2.Bölüm: Zamanın Uçurtması

85.5K 3.9K 702
                                    

Multimedya: Leyla

Dünyanın ağırlığına eklesek,
Yıldızları, ayı, güneşi
Yine de ağır basarsın ey kalbim
Ey kalbimin güneşi.
                     Erdem Bayazıt

🍃

Şimdi yürüdüğüm bu sokak baştan sona virane, bu binlar sırtıma yüklenmiş birer yüktü, onunla aramızda dağ gibi dikilen çaresizlik vardı. İçimde, ta yüreğimin gerisinde çığlık çığlığa bağıran vicdanımdı, gözü gözüme değen adam köşe bucak kaçtığımdı lakin aynı zamanda burnumun dibinde olmaya bir o kadar yeminli.

"Leyla?" Sesi yumuşak değildi, her zamanki gibi hiddetliydi, o bu hiddeti özlemine bağlıyordu.

"Efendim?"
Sesim titrekti, kırmak istemezken sayısızca paramparça etmiştim.

"Nerelerdesin sen?"

"Evdeydim Serhat abi."
Gözlerini sımsıkı yumdu, aldığı keskin nefesle elleri yumruk şeklini aldı.

"Leyla, kaç kere dedim sana bana abi..." Sözünü tamamlamasına müsade etmedim.

"Abimsin, başka türlüsü mümkün değil."
Yanından geçip gitmeyi planlarken kolumu tuttu, parmakları o kadar kuvvetliydi ki tenimin kızardığına emindim.

"Niye? Niye lan niye? Bir sene oldu, hiç mi kalbin ısınmadı bana?"

"Isınmadı." Tek bir kelime bıçaktan daha keskin olabiliyordu zannımca. Buzdan ifadesi paramparçaydı, gözlerinde yalnızca öfkenin emaresi vardı.

"Söyle ısınsın o vakit, yolun yoluma düşsün Leyla."
Kolumu çektim ellerinden, sevmek böyle bir duygu değildi, düpedüz bencillikti bu.

"Sırf sen istiyorsun diye aynı yolda mı yürüyeceğiz?

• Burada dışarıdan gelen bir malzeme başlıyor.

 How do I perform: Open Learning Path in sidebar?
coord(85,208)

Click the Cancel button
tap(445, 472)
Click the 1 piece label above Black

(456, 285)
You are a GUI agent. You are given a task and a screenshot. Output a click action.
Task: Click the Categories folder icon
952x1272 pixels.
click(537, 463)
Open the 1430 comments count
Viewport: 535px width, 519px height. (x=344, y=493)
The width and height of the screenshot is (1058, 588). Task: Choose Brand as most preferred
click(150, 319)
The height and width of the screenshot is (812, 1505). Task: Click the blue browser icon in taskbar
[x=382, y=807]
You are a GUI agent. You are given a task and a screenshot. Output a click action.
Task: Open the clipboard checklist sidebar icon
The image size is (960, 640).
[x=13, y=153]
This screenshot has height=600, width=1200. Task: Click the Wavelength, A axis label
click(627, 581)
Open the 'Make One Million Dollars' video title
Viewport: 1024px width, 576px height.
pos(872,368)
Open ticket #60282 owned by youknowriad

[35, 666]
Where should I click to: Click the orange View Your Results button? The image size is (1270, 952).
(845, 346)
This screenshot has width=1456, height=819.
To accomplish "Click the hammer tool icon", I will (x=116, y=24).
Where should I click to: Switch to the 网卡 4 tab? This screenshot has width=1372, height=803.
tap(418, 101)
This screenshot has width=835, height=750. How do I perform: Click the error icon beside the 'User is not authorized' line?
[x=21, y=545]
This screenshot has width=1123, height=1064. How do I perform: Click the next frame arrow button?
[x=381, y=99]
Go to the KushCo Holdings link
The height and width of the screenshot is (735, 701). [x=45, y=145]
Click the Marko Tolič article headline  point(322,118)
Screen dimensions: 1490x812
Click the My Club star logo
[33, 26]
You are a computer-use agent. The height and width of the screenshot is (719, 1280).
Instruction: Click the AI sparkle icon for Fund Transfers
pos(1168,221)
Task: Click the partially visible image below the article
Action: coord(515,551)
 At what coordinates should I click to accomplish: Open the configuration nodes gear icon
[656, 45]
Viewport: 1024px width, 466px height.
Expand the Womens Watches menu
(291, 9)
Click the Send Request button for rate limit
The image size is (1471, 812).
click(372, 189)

Benim kalbimin yolu senden geçseydi çoktan bir olmuştuk biz. Kendine başka yoldaş bul!" Sesim de tavrım da sertti.
Eğer Sema bana seslenmeseydi onun cevabı da asabi olacaktı belliydi.

"Leyla? Serhat abi?"
Gülen yüzüyle ikimizin önünde dikilmişti.
"Nasılsın Serhat abi?"
Benim koluma girip onun halini hatırını sormuştu.

"İyiyim Sema, sen nasılsın?"

"Bende iyiyim." Gözleri ikimizin arasında gidip geldi.
"Nazlı bekliyordur gidelim biz. Allah'a emanetsin Serhat abi." Sema'yı çekiştirerek Nazlı'nın evine doğru yön değiştirdik.
"Noldu kız, ne konuşuyordunuz yolun ortasında?"

"Ne konuşacağız Sema, halimi hatırımı sordu."
O sırrını kimseye vermemişti, en yakınları bile bilmiyordu gönlünü bana verdiğini, ben de açık etmemiştim hâliyle.
"Pek bir hiddetli göründü gözüme, suratı sirke satıyordu, gerçi o onun hermanki hâli."
"Bilmiyorum ben, hem acele etsene sen. Nazlı geç kalınca sinirli oluyor bilmiyor musun?"
Köşe de şirin bahçeli evin önünde durduğumda çocukluğum dizildi gözümün önüne, yol boyu koşuşum, dizlerimin üzerine düşüşüm sonra yerden kalkımışım en son da Mahir, yaralarımı öpüşü, boynuma sarılan kolları. Özünde pek çok mana taşıyan ancak kendisi küçük bir tebessüm yayıldı dudaklarıma.

"Huhu, nerelere daldın?"

"Hiç," deyip omuz silktim.
Parmağım zile dokunmadan kapı aralandı.
"İyi ki erken gelin dedim ya akşam ettiniz."